Jakarta, Aktual.co — Wakil Ketua DPR, Fadli Zon pemperingatkan (warning) pemerintah agar segera mencabut surat edaran yang dinilai inkonstitusional karena mengebiri hak DPR melaksanakan tugasnya mengawasi jalannya pemerintahan.
“Ini pengingkaran terhadap konstitusi. Hak DPR itu tidak bisa ditunda walaupun hanya 1 detik apalagi 1 bulan. Itu dijamin konstitusi. Kalau ada yang mengingkari hak DPR, itu berarti pengingkaran terhadap konstitusi,” ujar Fadli di Gedung Nusantara III DPR, Senayan, Jakarta, Selasa (25/11).
Politikus Partai Gerindra ini menilai situasi di parlemen sudah kondusif dan solid, hal itu terlihat dari semua anggota yang ada di dalam komisi telah berkerja.
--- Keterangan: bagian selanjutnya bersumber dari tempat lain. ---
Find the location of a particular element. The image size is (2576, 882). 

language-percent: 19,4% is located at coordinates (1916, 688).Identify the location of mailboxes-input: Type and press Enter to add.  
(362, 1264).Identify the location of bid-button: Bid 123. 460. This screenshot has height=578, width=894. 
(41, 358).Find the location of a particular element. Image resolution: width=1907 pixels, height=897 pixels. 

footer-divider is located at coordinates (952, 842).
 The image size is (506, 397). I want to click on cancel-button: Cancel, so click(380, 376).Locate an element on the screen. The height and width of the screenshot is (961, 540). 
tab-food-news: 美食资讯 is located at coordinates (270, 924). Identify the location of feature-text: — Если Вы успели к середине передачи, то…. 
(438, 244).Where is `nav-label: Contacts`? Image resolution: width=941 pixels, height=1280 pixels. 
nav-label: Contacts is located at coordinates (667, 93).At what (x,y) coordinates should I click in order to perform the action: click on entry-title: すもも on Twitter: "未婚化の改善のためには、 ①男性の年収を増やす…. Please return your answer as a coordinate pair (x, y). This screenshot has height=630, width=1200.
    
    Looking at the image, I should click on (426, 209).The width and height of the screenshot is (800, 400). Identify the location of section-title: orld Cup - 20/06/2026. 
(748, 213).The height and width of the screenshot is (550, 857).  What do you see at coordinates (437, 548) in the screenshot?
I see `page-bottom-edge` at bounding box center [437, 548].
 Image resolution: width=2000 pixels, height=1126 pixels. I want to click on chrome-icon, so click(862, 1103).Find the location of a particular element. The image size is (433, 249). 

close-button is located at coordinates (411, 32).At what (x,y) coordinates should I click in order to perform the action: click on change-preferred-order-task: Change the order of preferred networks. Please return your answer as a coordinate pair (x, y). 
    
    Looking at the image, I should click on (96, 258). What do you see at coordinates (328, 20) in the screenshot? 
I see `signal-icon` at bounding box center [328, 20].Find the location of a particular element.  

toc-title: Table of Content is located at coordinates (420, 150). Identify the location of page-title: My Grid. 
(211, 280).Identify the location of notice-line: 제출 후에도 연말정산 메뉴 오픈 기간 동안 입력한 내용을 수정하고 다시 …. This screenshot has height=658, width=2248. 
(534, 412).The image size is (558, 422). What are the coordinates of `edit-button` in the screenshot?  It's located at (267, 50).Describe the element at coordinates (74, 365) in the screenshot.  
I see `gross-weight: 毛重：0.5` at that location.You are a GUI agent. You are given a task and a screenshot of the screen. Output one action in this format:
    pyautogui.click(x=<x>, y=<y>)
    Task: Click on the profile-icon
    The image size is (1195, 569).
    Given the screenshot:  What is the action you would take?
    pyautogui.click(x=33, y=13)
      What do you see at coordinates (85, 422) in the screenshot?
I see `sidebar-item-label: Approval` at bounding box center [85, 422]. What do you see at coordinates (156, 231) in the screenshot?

Jadi tak ada alasan menghalangi hak legislatif dalam melakukan pengawasan.
“Nantinya pemerintah yang memerlukan DPR terutama terkait dengan pembahasan APBN Perubahan. Harus ada persetujuan DPR. Pemerintah tak mungkin melakukan perubahan tanpa persetujuan dari parlemen,” tandasnya.
Sebelumnya pemerintah mengeluarkan Surat Edaran Nomor SE-12/Seskab/XI/2014 tertanggal 4 November 2014. Surat yang ditandatangani Seskab Andi Widjajanto itu ditujukan kepada Menteri Kabinet Kerja, Panglima TNI, Kapolri, Kepala Staf Angkatan, Kepala BIN, dan Plt Jaksa Agung.  
Berikut bunyi Surat Edaran Seskab:
Menindaklanjuti arahan Bapak Presiden dalam Sidang Kabinet Paripurna tanggal 3 November 2014, bersama ini dengan hormat kami mohon kepada para Menteri, Panglima TNI, Kepala Kepolisian Negara RI, Para Kepala Staf Angkatan, Kepala Badan Intelijen Negara, dan Plt Jaksa Agung untuk menunda pertemuan dengan DPR, baik dengan Pimpinan maupun Alat Kelengkapan DPR guna memberikan kesempatan kepada DPR melakukan konsolidasi kelembagaan secara internal.
Surat Edaran ini agar segera dilaksanakan sampai ada arahan baru dari Bapak Presiden. Surat Edaran ini bersifat rahasia untuk kalangan terbatas tidak untuk disebarluaskan. 
Demikian disampaikan, atas perhatian dan kerjasamanya diucapkan terima kasih.